TASK DETAILS
Pull out every line from the listing that has the word "icon".

DATA
○ ○ ○ ○ ○

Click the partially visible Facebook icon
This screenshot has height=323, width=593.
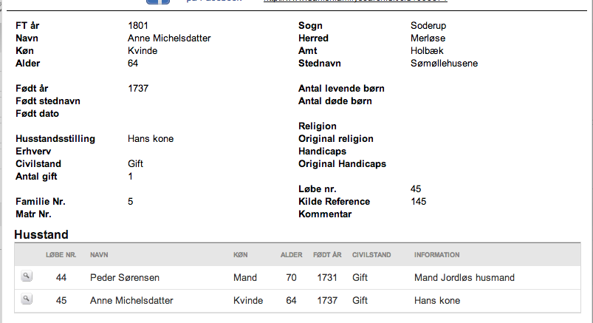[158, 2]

○ ○ ○ ○ ○

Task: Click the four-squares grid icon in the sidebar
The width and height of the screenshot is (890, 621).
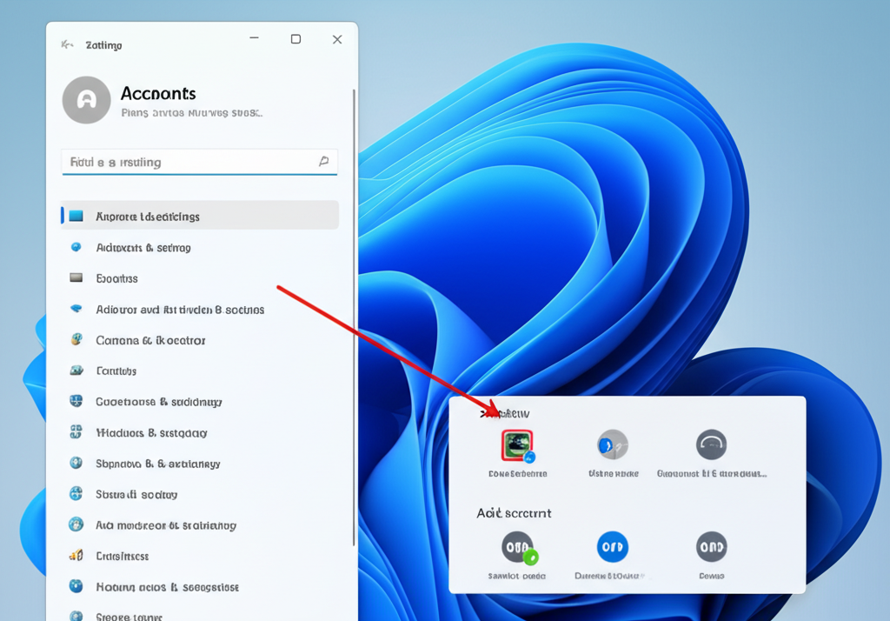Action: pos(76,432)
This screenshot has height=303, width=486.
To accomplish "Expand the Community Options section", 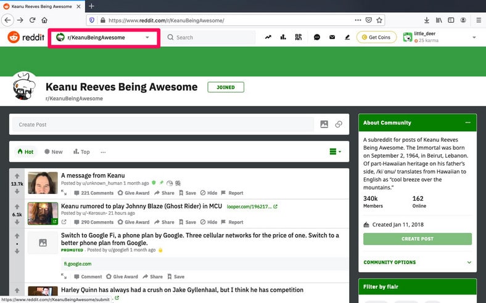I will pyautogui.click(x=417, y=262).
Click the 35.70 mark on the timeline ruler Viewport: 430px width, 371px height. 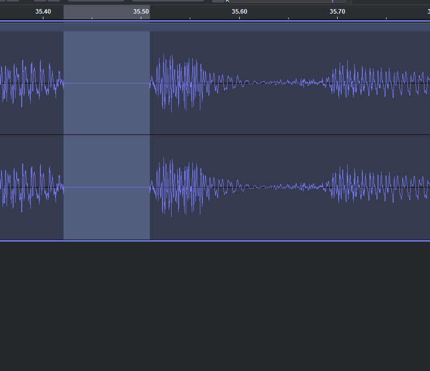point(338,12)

○ ○ ○ ○ ○

RESPONSE TO THIS EXERCISE
Click the partially visible Facebook icon
Task: Click the four-squares grid icon in the sidebar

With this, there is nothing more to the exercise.